この五体投地がいかに大変か、合掌をして両手、両足、額まで大地に投げ出し、再び立ち上がり、同じことを繰り返していきます。その際、祈りは他者の幸せを祈るというのです。映画の設定はマルカム県プラ村、そこから1200km離れたポタラ宮があるラサに向けて五体投地しながら進んでいきます。そしてラサからさらに1200km離れた聖なる山カイラス山に向けて五体投地しながら進んでいくのです。
ネットで調べると、東京から直線距離で韓国のソウルが1157km、中国の北京までが2100kmあると言いますから、その距離たるや想像を絶する世界です。五体投地する人たちは家族単位や、その周辺の関係者らが集団で行くのですが、車が走ろうが、雨が降ろうが、雪が降ろうが、ただただひたすら五体投地しながら進んでいくのです。
映画はドキュメンタリーではなく、作られたものですが、実際に登場する人たちは素人のチベット人であり、その巡礼の過程で起こったことは実際にあったことと言います。巡礼の過程では妊婦の陣痛が始まり出産、生まれたての赤ちゃんもその巡礼に参加するのです。すごいな、と思いますし、それが人の生きる根源的な力であるような気もします。寝泊りは毎回テントを立てて皆で寝て、最後は「お祈りしよう。そうしよう」と祈りを捧げるのです。
出産のみならず、落石事故や交通事故にも遭遇。ラサに着いた時にはお金もなくなり、臨時の仕事についてお金をためてから、カイラス山へと向かうのです。そこでも、年長者の爺様が朝起きたらなくなっており、急遽、お坊さんを読んで鳥葬をします。この鳥葬は現代でも一般的であり、生前に他の生き物を食べて生きてきたことへの恩返しとして鳥にその肉体を捧げるそうです。チベットの人たちはこの鳥葬を希望する人が多いそうです。チベットに行った時、ガイドの人からそんな話を聞きました。

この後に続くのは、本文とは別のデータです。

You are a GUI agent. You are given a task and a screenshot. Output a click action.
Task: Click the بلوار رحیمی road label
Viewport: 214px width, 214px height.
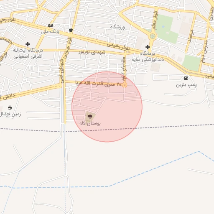(118, 47)
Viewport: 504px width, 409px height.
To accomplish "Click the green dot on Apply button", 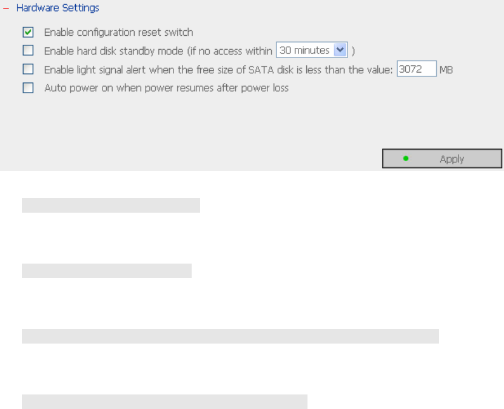I will click(406, 159).
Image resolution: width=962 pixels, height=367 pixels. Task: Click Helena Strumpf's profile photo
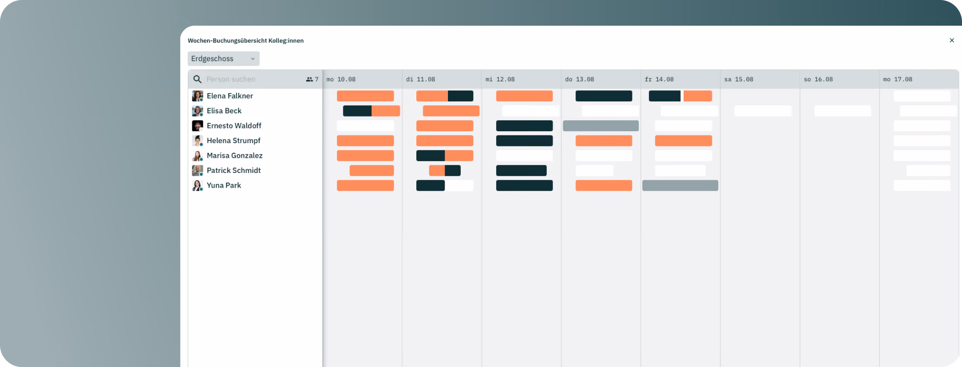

映画はすごくシンプルなんですが、しかし、映像は五体投地の巡礼の厳しさを描き、見ていて大きく魂が揺さぶられるのを感じました。チベット人の信仰の強さを感じますし、彼らは日本と比べると貧しい部分もありますが、そんな経済的観念など吹っ飛ぶような本質的な部分を感じますし神々しくさえありました。これまでいろいろな映画を見てきましたが、私の中ではベストテンに入れたいくらいの、素晴らしい作品でした。